Texto de lectura ::
============
En nuestro salón, al segundo Carlos lo llamábamos Kalolo, variante ancha y sonora como él. Decirle Carlos hubiera sido tan desatinado como llamar piedra al árbol o perro al ornitorrinco. Kalolo, en cambio, era un sonido que le calzaba como el bombín a Chaplin o como el sombrero de ala ancha a Gardel, quien por cierto no se llamaba Carlos sino Charles Romuald, aunque todo el mundo le decía Che Carlitos, melodía de arrabal.
============
Extracto de datos ::
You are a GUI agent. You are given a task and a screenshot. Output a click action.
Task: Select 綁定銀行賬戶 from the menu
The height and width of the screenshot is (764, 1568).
============
Trabajo requerido ::
• A. Traduce al inglés esta oración del fragmento sobre Kalolo: «Decirle Carlos hubiera sido tan desatinado como llamar piedra al árbol o perro al ornitorrinco.»
• B. Prolonga el fragmento sobre Kalolo a partir de su última oración.
Los datos no son necesarios para este trabajo.

Resultados finales ::
• A. Calling him Carlos would have been as absurd as calling a tree a stone or a platypus a dog.

• B.
Ahora que recuerdo a Kalolo y me pregunto hacia dónde se lo llevó la vida, me doy cuenta de que fue un buen amigo. Me regaló mi primer perro y mi primer libro de Julio Verne. ¿No es acaso eso suficiente como para deberle una pierna, aunque sea de cerdo ahumada? Ahora, sin embargo, no sé ni dónde está. Parece que con el tiempo los amigos de la infancia dejan de ser Carlonchos, Calines y Kalolos para convertirse en simples Carlos o Estimado Señor Rodríguez. Crecemos y de pronto conservar amigos es como tratar de no soltarle la mano a alguien en medio de una procesión. He conocido decenas de Carlos desde que salimos del colegio, pero ninguno me volvió a regalar un perro o un libro de Julio Verne. Tampoco a ninguno volví a decirle Kalolo.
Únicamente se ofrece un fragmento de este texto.